> _Source extract_:
[Begin]

President Xi Jinping has consolidated more power within his country than any other Chinese leader since the early '90s, just in time for a major economic slowdown and financial markets turmoil—the Shanghai Composite tumbled again Tuesday as China reported its weakest factory activity in three years.
Now, Chinese leadership is under "immense" pressure from within and without, John Minnich, East Asia analyst at geopolitical intelligence firm Stratfor, told CNBC.
"It's kind of a perfect storm where a lot of these things are hitting," he said. "None of these issues by themselves would be enough to apply pressure, but together...."
A deadly industrial explosion in Tianjin last month cast further doubt on Xi's capability to control local officials, a politically inopportune event during a key moment in his campaign to reform China's economy and environmental practices at the same time.
"We're approaching a moment where, in the next couple months, if there is going to be resistance from within the leadership against Xi, we're going to see (it) emerging more strongly," Minnich said.
And as this moment has approached, Beijing's handling of the stock market crash—which saw everything from liquidity interventions to arrests for allegedly malicious selling—represented the first big stumble for the Xi administration, said Nicholas Consonery, Asia director for the Eurasia Group.
But even with this "perfect storm" of resistance forming, Xi appears to have already consolidated sufficient power to achieve his reform goals, experts told CNBC.

[End]

> _What to do_: From the news passage on Xi Jinping, return word for word the part that opens with "President Xi Jinping" and closes with "Stratfor, told CNBC.". You won't need the entries for any of this.

> _Entries_:
[Begin]

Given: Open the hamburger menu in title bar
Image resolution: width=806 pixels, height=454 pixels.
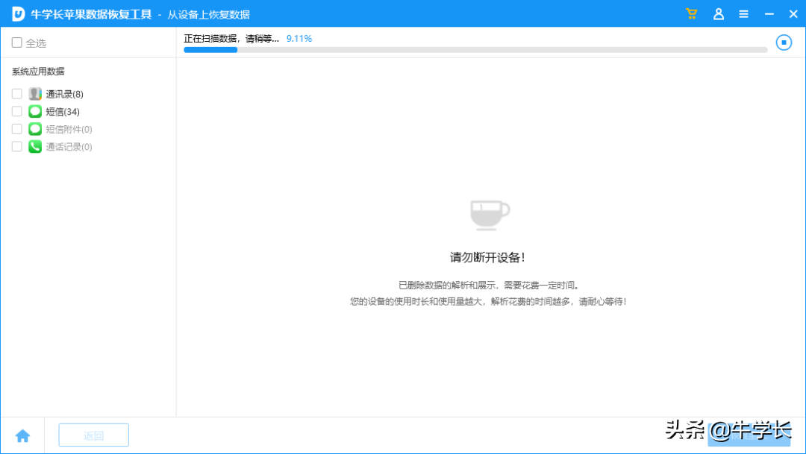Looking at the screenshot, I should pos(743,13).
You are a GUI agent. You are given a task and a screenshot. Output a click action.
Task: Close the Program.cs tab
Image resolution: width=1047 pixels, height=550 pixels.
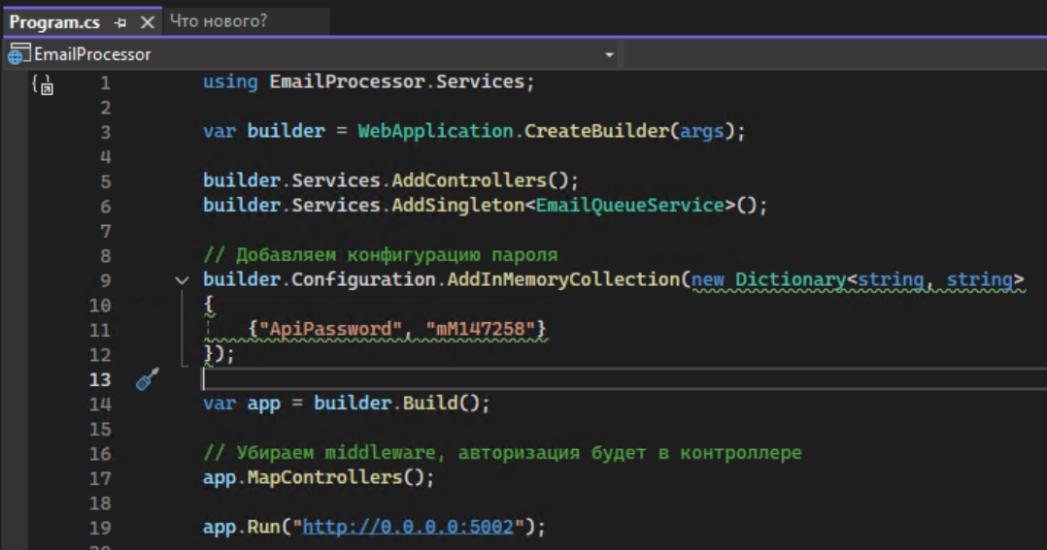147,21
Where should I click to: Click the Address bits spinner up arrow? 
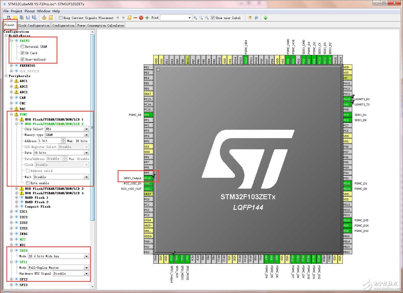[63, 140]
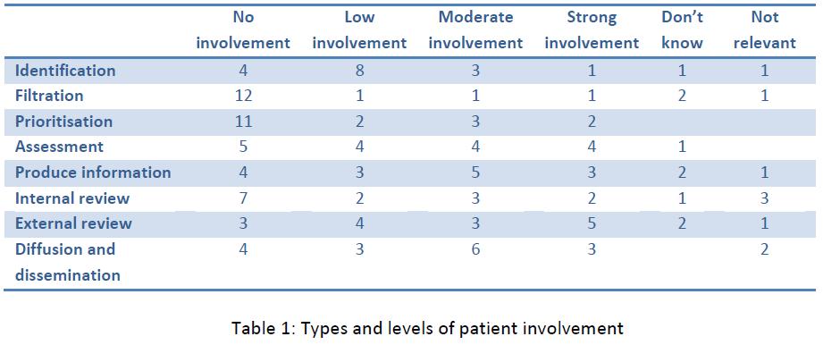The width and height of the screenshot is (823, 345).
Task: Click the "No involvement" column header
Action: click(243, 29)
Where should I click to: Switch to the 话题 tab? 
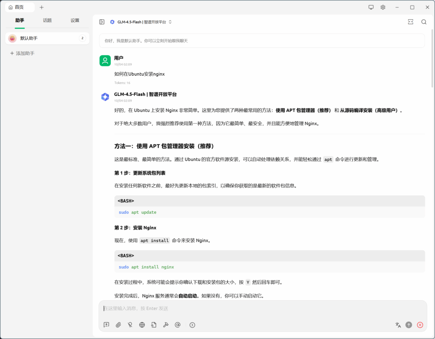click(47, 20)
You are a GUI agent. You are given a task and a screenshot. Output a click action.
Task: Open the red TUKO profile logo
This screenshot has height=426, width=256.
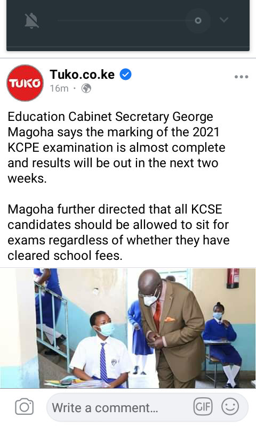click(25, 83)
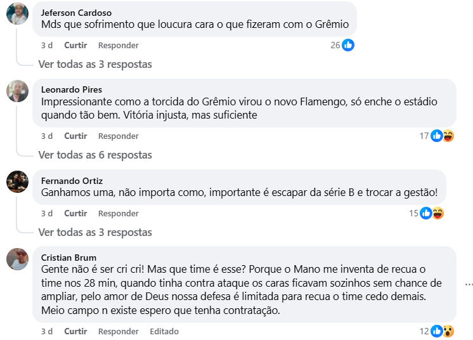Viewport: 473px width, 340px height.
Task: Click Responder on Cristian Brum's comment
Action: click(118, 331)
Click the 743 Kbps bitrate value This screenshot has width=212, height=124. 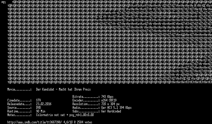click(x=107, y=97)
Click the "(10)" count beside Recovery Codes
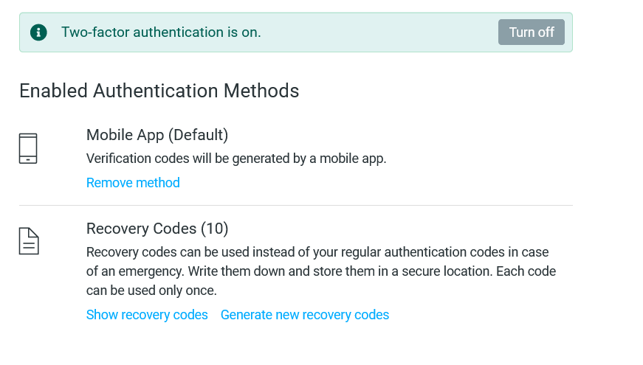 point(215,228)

[End]

> _Solution for this task_:
President Xi Jinping has consolidated more power within his country than any other Chinese leader since the early '90s, just in time for a major economic slowdown and financial markets turmoil—the Shanghai Composite tumbled again Tuesday as China reported its weakest factory activity in three years.
Now, Chinese leadership is under "immense" pressure from within and without, John Minnich, East Asia analyst at geopolitical intelligence firm Stratfor, told CNBC.